Adrian Mears New Orleans Hardbop | 17.09.2004

Donaukurier | Reinhard Köchl
 

Also wieder so eine dieser offenbar noch nicht ausprobierten Kombinationen. Passt die überhaupt? Vom bloßen Hörensagen klingt sie auf jeden Fall wie „Mainzer Funk“ oder „Berliner Zwiefacher“.

„New Orleans Hardbop“, das Motto, das der australische Wunderbassist Adrian Mears für seine neue Formationen ersonnen hat und mit dem er sich jetzt auch im Neuburger „Birdland“-Jazzclub vorstellte, beinhaltet nämlich einen ziemlich mutigen zeitlichen Umgriff von 50 bis 70 Jahren sowie die Überbrückung einer Distanz von mehreren Tausend Meilen vom Süden Amerikas bis an die Ostküste. In New Orleans, der Wiege des Jazz, entstanden in den Straßen und Bordellen Musikstile wie Ragtime, Cajun, Cydeco und vor allem Blues, während in New York die von Bebop ermüdeten Jazzmusiker in den 50er, 60er Jahren Elemente des Soul und Funk einfließen lassen. So viel zur Theorie.

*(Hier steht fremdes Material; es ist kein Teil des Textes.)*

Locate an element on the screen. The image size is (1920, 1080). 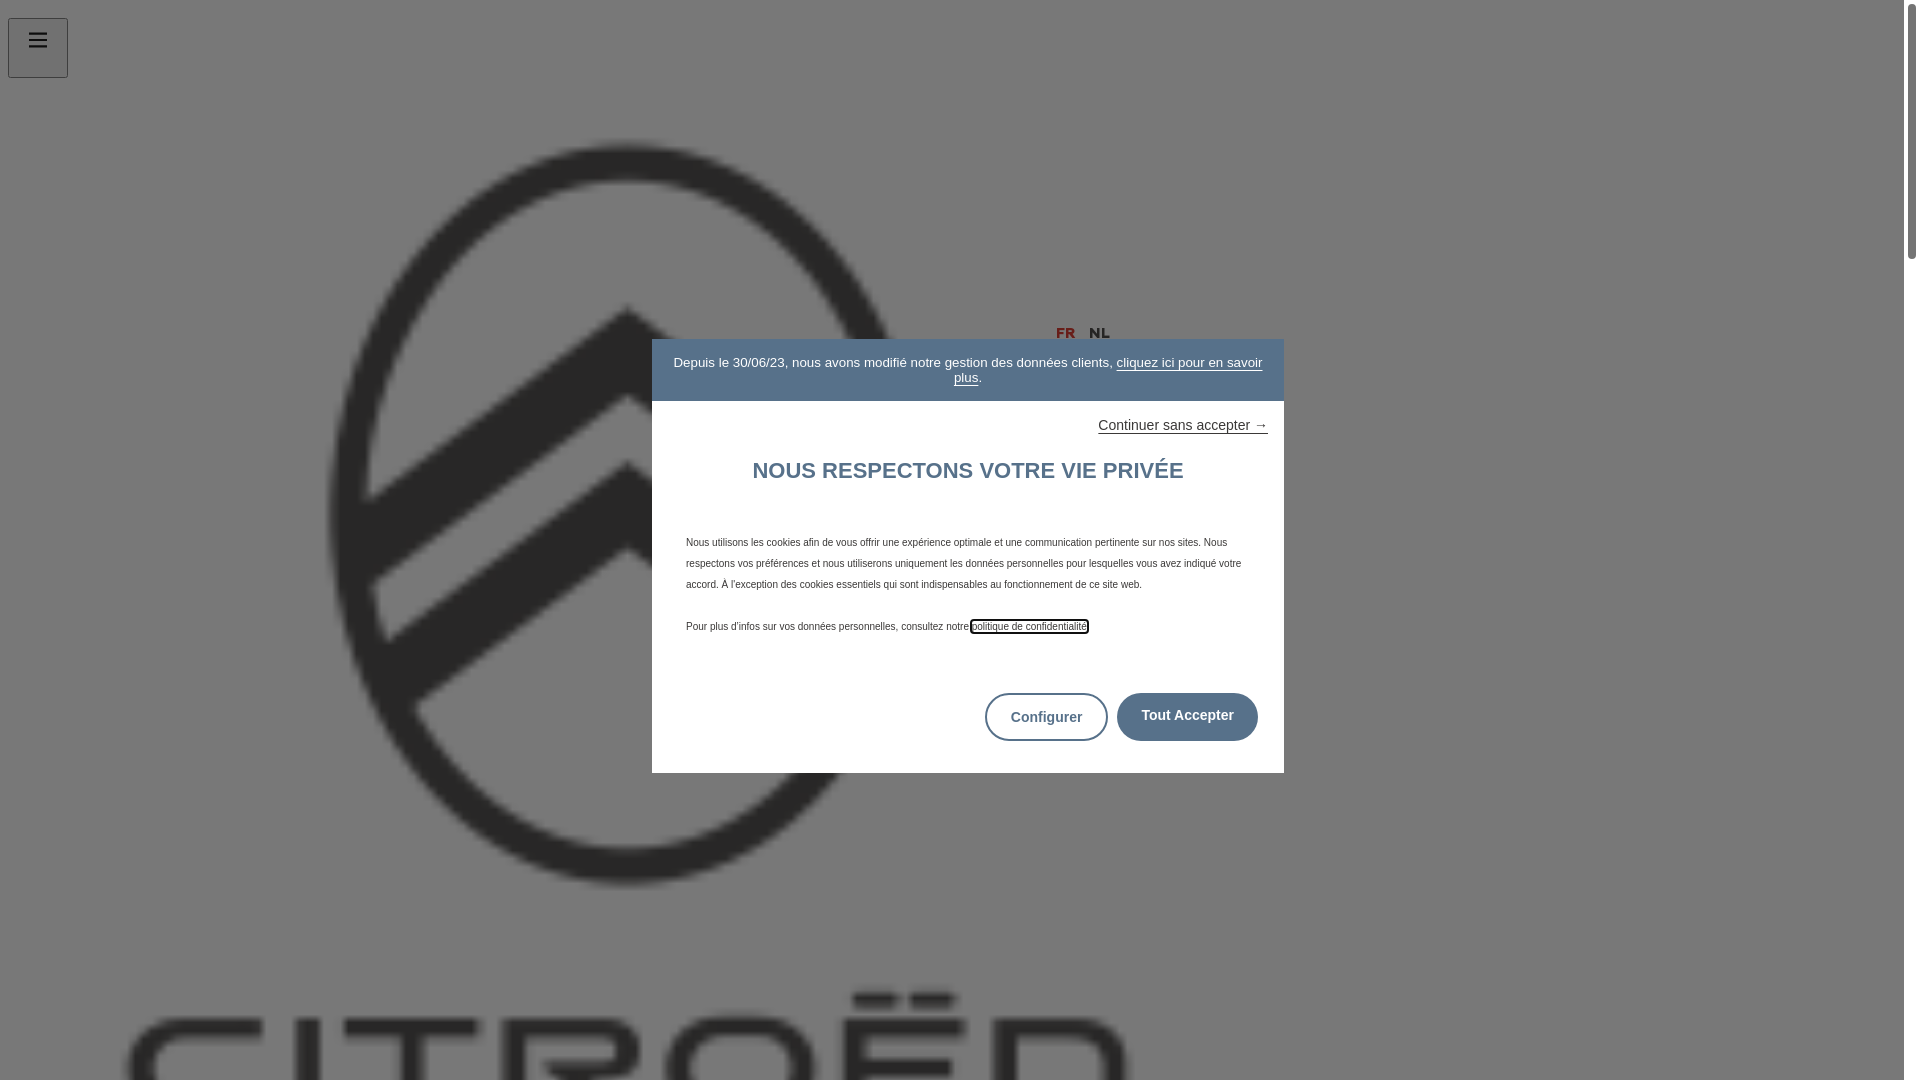
'FR' is located at coordinates (1050, 331).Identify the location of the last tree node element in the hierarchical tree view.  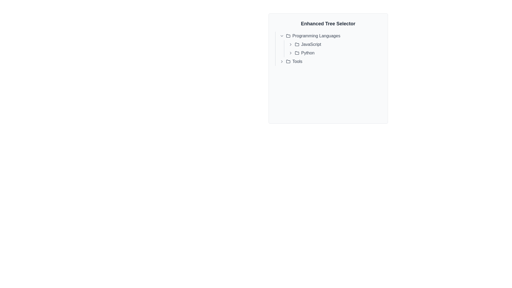
(330, 61).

Die Praxis beweist uns gerade im Falle von Adrian Mears` putzmunterem Quintett, dass es eigentlich nichts gibt, was nicht geht – vor allem, wenn derart fulminante Musiker zu Werke gehen. Der Bandleader muss nämlich nicht lange nach dem gemeinsamen Nenner zwischen New Orleans und Hardbop suchen, zumal es sich dabei um alles andere als den kleinsten handelt. Das typische afroamerikanische Rhythmusmuster schweißt ganz automatisch zusammen, was eigentlich längst zusammen gehört hätte. Ein Titel wie „Flying in the Sky“, der sich wie ein Feuerrad auf der Bühne des Hofapothekenkellers dreht, dürfte selbst hartgesottene Skeptiker schlagartig überzeugt haben.

Die Formation rumpelt wie eine Marchingband dahin, wobei ausgerechnet ein waschechter Schlagzeuger aus New Orleans das originär scheppernde Drumming beisteuert: Jeff Boudreaux. Neben ihm brennt es derweil lichterloh. Der vielseitige Schweizer Tenorsaxofonist Domenic Landolf haucht flammende Noten und glühend heiße Licks aus seinem Schalltrichter, der grandiose amerikanische Pianist Peter Madsen (der am gleich Tag Vater einer Tochter wurde) rast förmlich über die Tasten, lässt funky Funken fliegen und treibt die Betriebstemperaturen des Flügels tief in den roten Bereich. Und dann noch Mears: Ein Voodoo-Zauberer, der keine billigen Tricks vorgaukelt, sondern ausschließlich durch aufrichtige Posaunenmagie die Sterne vom Himmel Louisianas holt.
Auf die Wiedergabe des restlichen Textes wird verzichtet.